Twenty-seven students from Turner Technical Arts High School worked with 53 first year architecture students to come up with their own designs, based on ancient African icons. Their work will be unveiled on Friday and then seen by the public the next day during the 2019 Sankofa Jazz Festival held at the center’s grounds. 

 

Germane Barnes with U-Serve students

“The goal of this collaboration is to unveil the rich history of Liberty City, a historically disinvested community to the University of Miami community, as well as unveil the similarities and differences of experiences between university students and high school students,” said School of Architecture lecturer Germane Barnes, who along with Xavier Cortada, a local artist and professor of practice at UM, came up with the idea. 

The first part of the day at UM—for both the university and high school students—was to learn about the ancient Adinkra symbols, which would be used as a basis to create the plaques. Nana Blackman, visual arts coordinator for the arts center, talked to the students about the significance of the symbols, which are used by certain groups in Ghana to relay concepts and even evoke energy. 

“Remember that these cultural symbols are constantly evolving, so as a community changes different elements are added,” Blackman explained to the group gathered at Glasgow Hall.

Later, working in small groups at the spacious Thomas P. Murphy Design Studio Building, the students were tasked with coming up with their own version of an Adinkra symbol, which would also highlight the significance the arts center has in the community. The center has provided arts training for the local residents for decades and has several notable alumni from its classes including Tarell Alvin McCraney, the Oscar-winning screenwriter of the movie Moonlight, said Marshall L. Davis, managing director of the center, who also spoke to the students.   

The students were encouraged to use their life experiences and preferences to come up with the symbols they would use in their group’s plaques. 

Working on laptop computers, Metellus and her teammates decided upon two symbols. They selected Aya, the symbol of endurance and resourcefulness, which represents traits that Metellus had to learn as she adapted to life in a new country, and Sankofa, a symbol that signifies “go back and get it.”    

“I take that to mean that we have to learn from history,” said Rosen, a first year architecture student from Long Island, New York. “Unfortunately, not many people learn from history.” 

Their new creation, combining two graphics, will be engraved on one of 27 wooden plaques for the project. Sixty-nine flags will be created by second year architecture students and will also be displayed.  

For 15-year-old Johanna Saint-Val, a Turner Technical Arts High School student, the symbol Akoma piqued her fancy.
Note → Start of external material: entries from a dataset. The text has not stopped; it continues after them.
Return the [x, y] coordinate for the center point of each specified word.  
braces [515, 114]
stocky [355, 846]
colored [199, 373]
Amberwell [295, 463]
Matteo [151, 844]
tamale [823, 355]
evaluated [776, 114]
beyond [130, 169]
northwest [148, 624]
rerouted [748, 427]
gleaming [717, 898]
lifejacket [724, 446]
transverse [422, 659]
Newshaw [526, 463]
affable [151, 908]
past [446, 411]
It was a simple heart shape and it spoke of patience and tolerance.

“But it reminds me of my parent’s love and affection toward one another,” she said. 

As Cortada watched the students interact with each other, he smiled. 
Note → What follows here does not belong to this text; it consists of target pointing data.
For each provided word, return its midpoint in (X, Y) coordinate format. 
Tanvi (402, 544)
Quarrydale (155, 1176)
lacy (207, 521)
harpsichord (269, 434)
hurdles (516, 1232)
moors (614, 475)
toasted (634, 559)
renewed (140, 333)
“I hope this project will unearth cultural riches that can be used repeatedly to energize the community as the center holds farmers markets and other events,” he said. “These icons should be permeated throughout the community with pride.” 

Cortada also hopes that the high school students, most of whom had never visited a college, would retain a favorable impression of the University and maybe consider applying someday.  

“If I were a freshman in high school and could sit with a UM student, I would be thrilled,” he said.